Vítima de um câncer de pâncreas, o atacante Ézio recebeu diversas homenagens póstumas nesta quinta-feira, quando seu corpo foi velado no salão nobre das Laranjeiras. Ídolo da torcida na década de 90, quando ganhou o apelido de SuperÉzio do locutor esportivo Januário de Oliveira, o artilheiro tinha 45 anos.

O Fluminense decretou luto de sete dias, com todas as bandeiras da sede do clube colocadas a meio mastro. O presidente Peter Siemsen se pronunciou oficialmente sobre o adeus ao ex-jogador.

‘A perda de um ídolo sempre deixa muita dor e com o Ézio não é diferente. Ele foi ídolo em um momento difícil da vida do clube, na década de noventa, o que aumenta ainda mais a sua importância para o Fluminense e para a nossa torcida. Com certeza todos os tricolores estão de luto’, afirmou o presidente.

Porém uma das homenagens mais emocionantes feitas a Ézio partiu do elenco do Fluminense, que antes do treino se reuniu em círculo no meio-de-campo das Laranjeiras, onde o atacante brilhou em diversas partidas, e, juntamente com os membros da comissão técnica, fizeram uma oração de mãos dadas. Os atletas compareceram também ao velório de Ézio.

Ézio lutava contra o câncer desde 2010, mas só a tornou pública no início de setembro. À época, a diretoria do Fluminense se colocou à disposição para qualquer tipo de ajuda, e o atacante Fred chegou a entrar em campo vestindo uma camisa com o nome do ex-jogador, em partida diante do Corinthians, válida pela 23rodada do Campeonato Brasileiro. Na ocasião, o Tricolor venceu, justamente com um gol do artilheiro.

Nascido em Ponte de Itabapoana, no Espírito Santo, o ex-jogador iniciou a carreira no Bangu-RJ, se transferindo para o Fluminense em 1991. No Tricolor ficou marcado por gostar de fazer gols no rival Flamengo (em 20 clássicos foram 13 tentos) e recebeu o apelido de ‘SuperÉzio’ do locutor esportivo Januário de Oliveira, que narrava jogos do Campeonato Carioca pela ‘Rede Bandeirantes’.

Nas Laranjeiras, Ézio levou azar por fazer parte de uma geração sem muito sucesso. Pelo Fluminense, ele foi vice-campeão da Copa do Brasil em 1992, derrotado pelo Internacional na grande final. Seu único título pelo Tricolor foi o Campeonato Carioca de 1995, com o gol de barriga marcado por Renato Gaúcho na decisão contra o Flamengo.

Naquela competição, no entanto, ele já não era mais titular absoluto, sendo negociado em seguida com o Atlético-MG, onde não teve o mesmo desempenho. Por fim, vagou por clubes de menor expressão até encerrar a carreira em 1998, no Rio Branco-ES.

Renato Gaúcho também divulgou nota lamentando o falecimento do ex-companheiro: ‘Ézio era uma pessoa do bem, um ótimo profissional e amigo.

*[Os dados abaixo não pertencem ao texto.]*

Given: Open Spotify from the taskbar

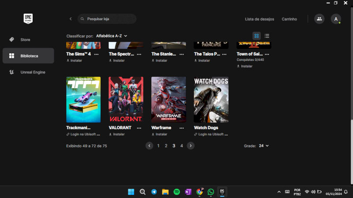Looking at the screenshot, I should point(177,192).
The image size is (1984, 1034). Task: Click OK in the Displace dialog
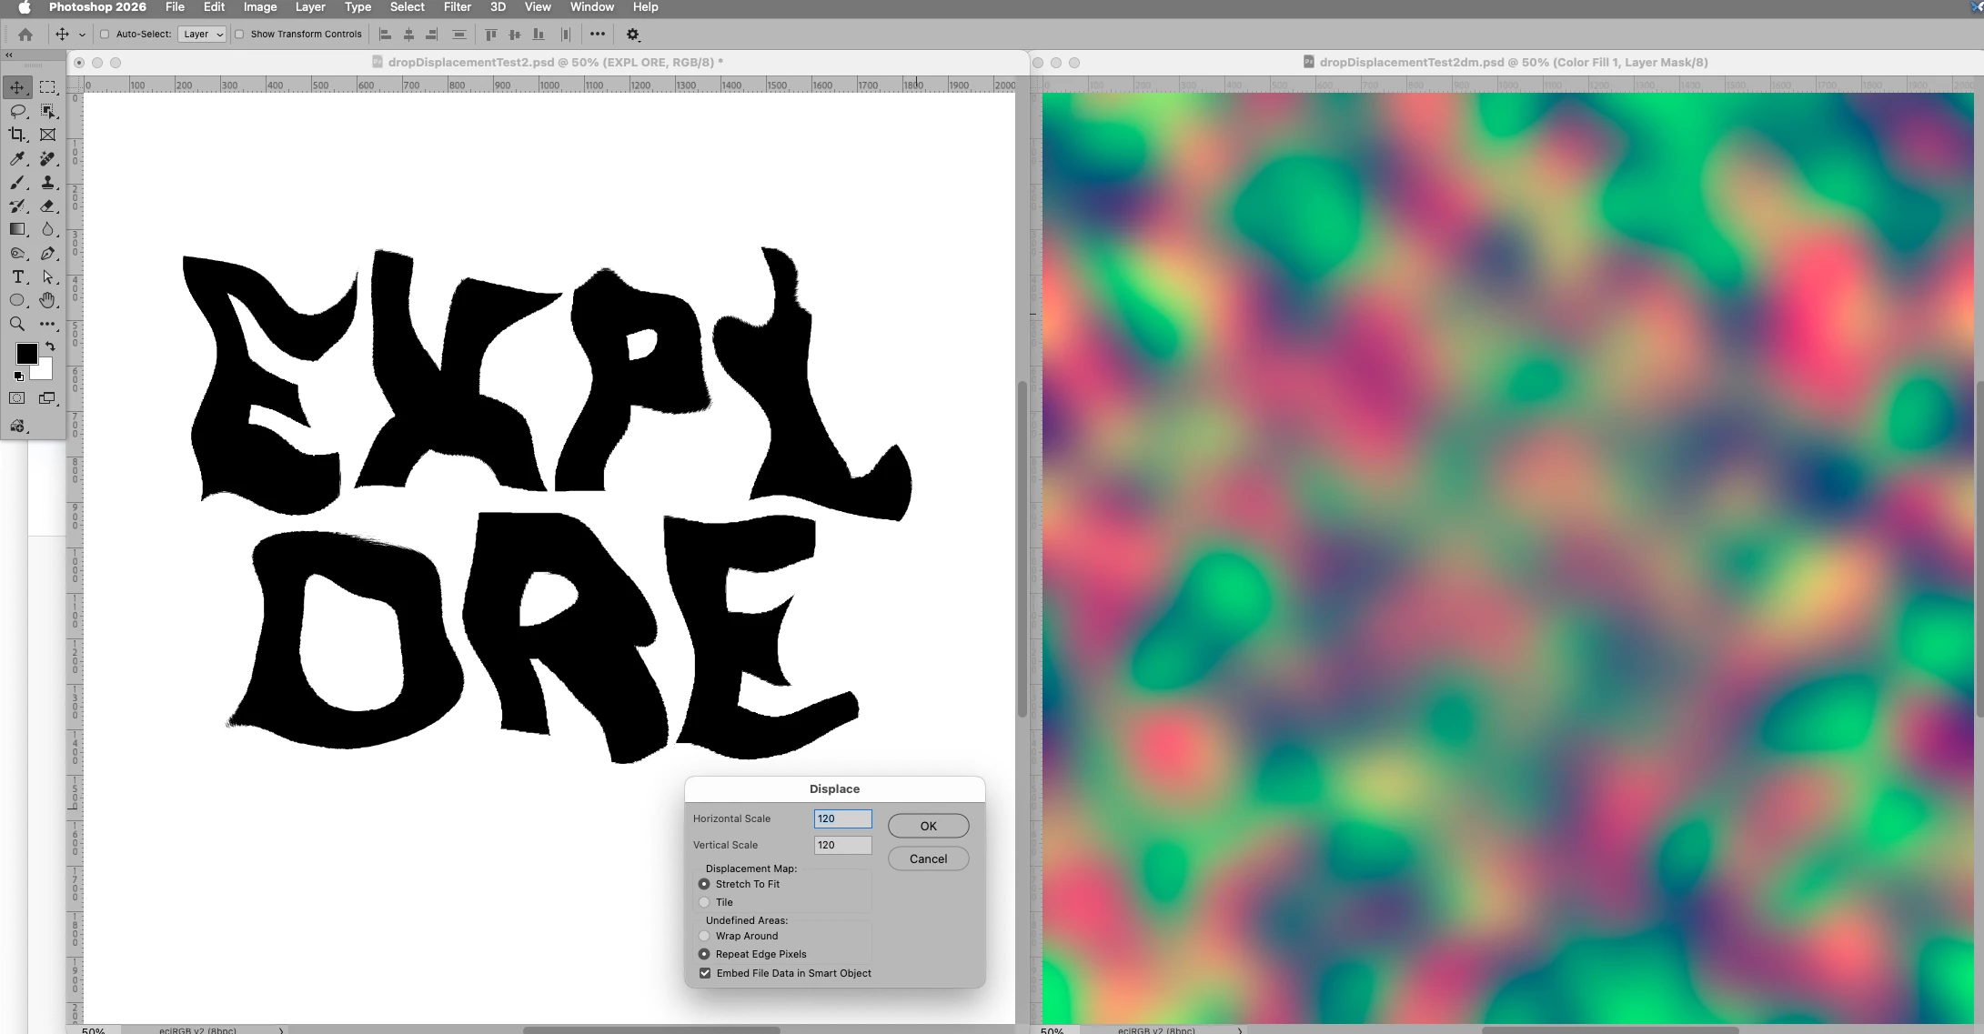928,826
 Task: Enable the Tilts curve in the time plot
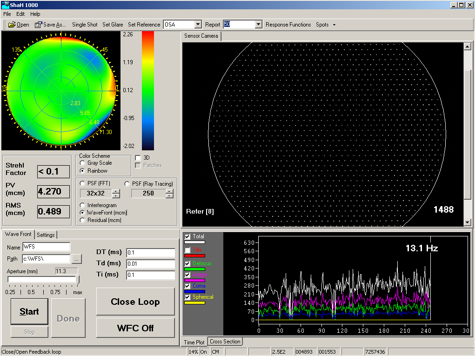click(x=188, y=249)
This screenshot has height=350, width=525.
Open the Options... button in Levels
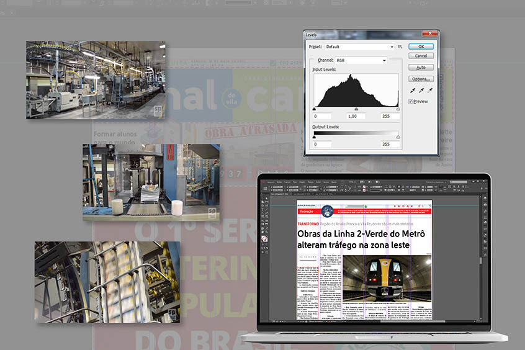421,79

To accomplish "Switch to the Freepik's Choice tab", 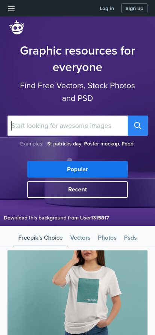I will point(40,237).
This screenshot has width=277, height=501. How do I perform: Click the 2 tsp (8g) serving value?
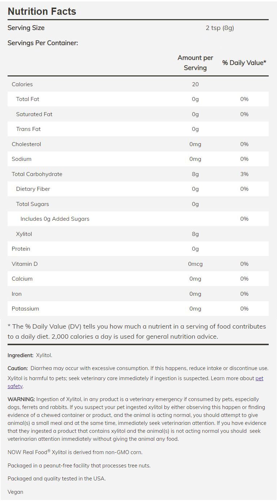220,28
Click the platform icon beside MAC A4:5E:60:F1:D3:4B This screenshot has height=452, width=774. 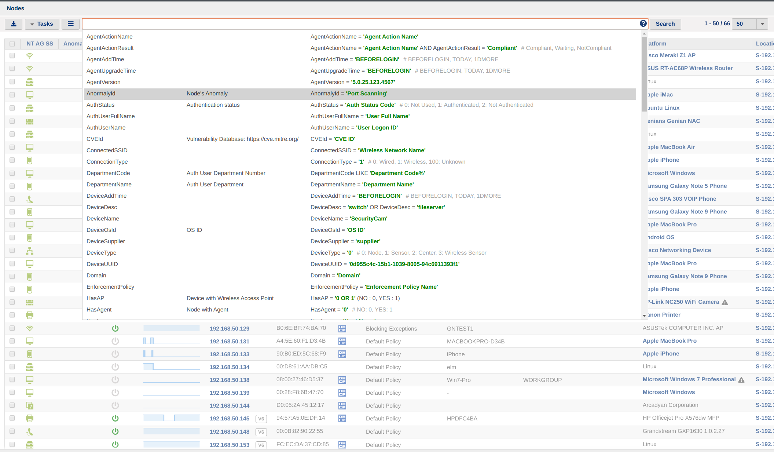tap(342, 342)
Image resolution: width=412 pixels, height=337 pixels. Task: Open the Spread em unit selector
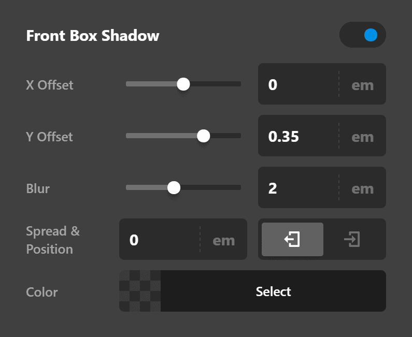pyautogui.click(x=223, y=240)
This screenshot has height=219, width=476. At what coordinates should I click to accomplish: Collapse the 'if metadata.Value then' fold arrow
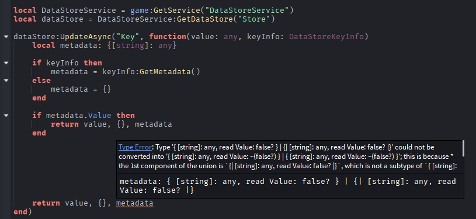click(x=6, y=116)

Não acreditei quando recebi a notícia. Tenho ótimas recordações do Ézio e que ficarão guardadas para sempre na minha memória. Ele me ajudou bastante na chegada ao Fluminense e na conquista do título do Campeonato Carioca, em 1995. Era um ídolo e será para sempre lembrado pela dedicação, profissionalismo e amor com que vestiu a camisa do Fluminense’.